はがき新聞活用レポート(18)
はがき新聞を活用した交流型授業で書く力が向上(記事作成:2016年秋)
東京都墨田区立小梅小学校 堀口 友紀 先生
注)報告者の所属学校名は、レポート作成当時のもので、現在と違っている場合があります
東京スカイツリーの近くに立地する墨田区立小梅小学校。5年生を担任する堀口友紀先生を中心に、はがき新聞を授業の教材として積極的に導入し、生徒の文章力の向上やコミュニケーション能力の育成に努めています。最近は、はがき新聞づくりが学校全体にも浸透し、作品を通じた子ども同士の交流も活発になっています。
はがき新聞の実践で記述問題の解答率がアップ
新任教員時代から東京都小学校新聞教育研究会に所属し、新聞を教材として教育に役立てる「NIE」活動に取り組んでいる堀口友紀先生。B4判やA4判の各種新聞づくりと並行して、「いつでも、どこでも実践できる手軽さに加え、すべての子どもが最後まで書き上げるところに魅力を感じて」はがき新聞づくりを開始しました。
今年の5年生は、3年生のころから堀口先生に指導を受けた子どもたち。2週間に1回程度、各教科や学校行事のまとめなどで継続的にはがき新聞を作成。子どもの書く力は着実に向上しているそうです。
「はがき新聞の作成では、まず大事なことから書くように常に指導しています。社会科のまとめでも『書き出しを工夫しよう』『擬人法を使おう』など、国語科の指導を応用できるのも魅力です。子どもたちの文章力や表現力が向上し、学力・学習状況調査におけるB問題(記述式)の解答率も上がっています」
子ども同士のディスカッションを促す交流型授業にも活用
はがき新聞は、堀口先生が推進する交流型授業にも役立っています。
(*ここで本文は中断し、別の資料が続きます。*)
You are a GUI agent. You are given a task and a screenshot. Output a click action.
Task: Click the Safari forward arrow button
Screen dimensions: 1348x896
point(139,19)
その代表例が5年生の社会科授業で、寒い地方(北海道)と暖かい地方(沖縄)を対比して、その地方の特徴を調べる学習です。子どもたちを2グループに分けて、各地域の「気候」「観光」「寒さ(暑さ)対策」「食べ物」などの特性を調査し、意見交換を行った後、はがき新聞を作成。にまとめ、最終的にそれぞれの作品を掲示して1枚の壁新聞に仕上げていきます。
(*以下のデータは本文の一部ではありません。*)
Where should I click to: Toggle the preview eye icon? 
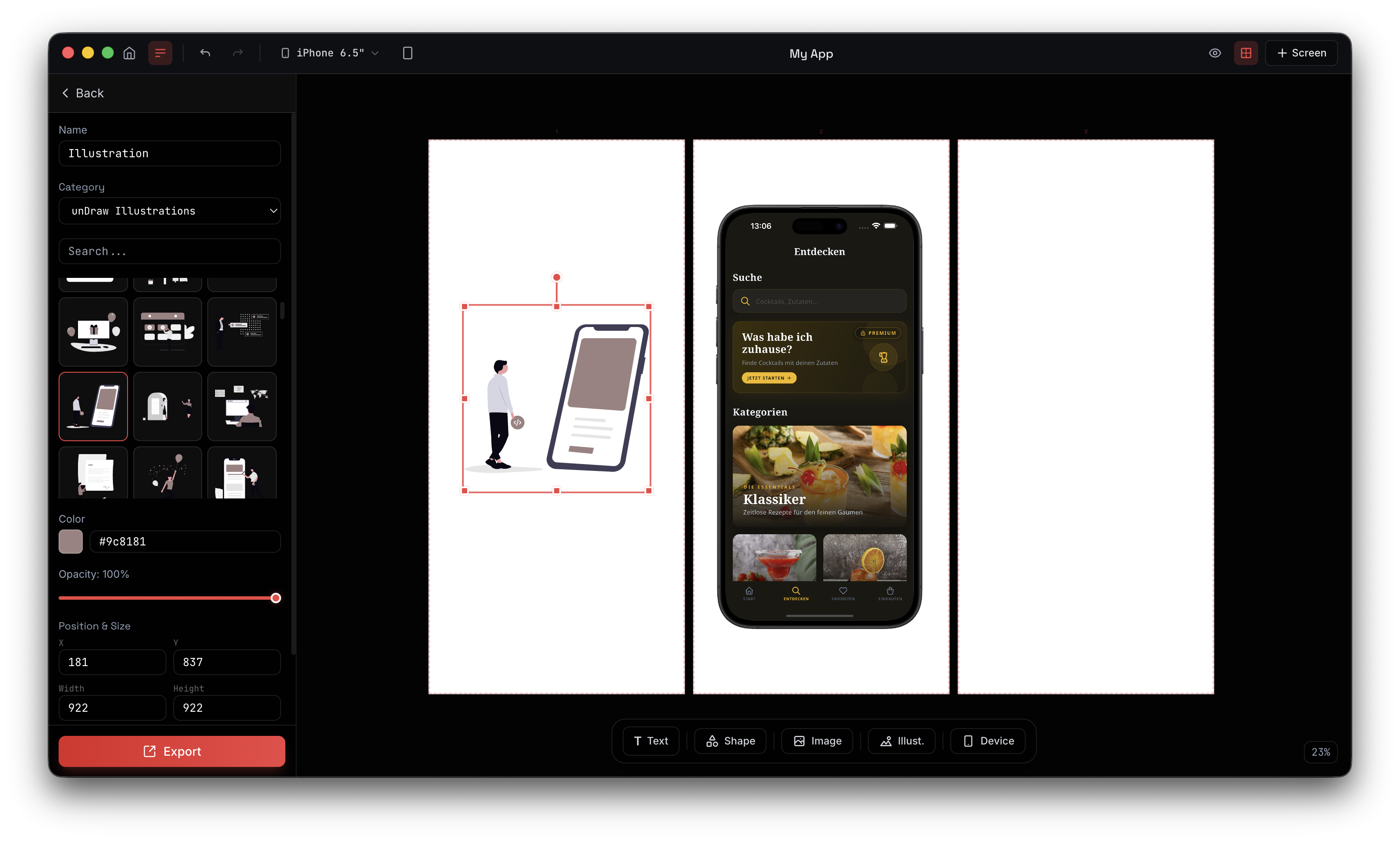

「子ども同士のディスカッションがありますから、教科書や資料集などを読み込み、ネタ探しに躍起になっていました。本当の主体的な学習というものを実感しました。さらに、友だちとの意見交換を通じて、自分が調べていない知識も身につけられる、協働的な学習法としても有効でした」
完成したはがき新聞は、班の中で回し読みをさせて、付箋にコメントを書き入れるなど、作品を通じた子ども同士の交流も活発です。最近は「見出しが的確」など、堀口先生が目指す指導のポイントを押さえながら、上手に批評する子どもが増えているそうです。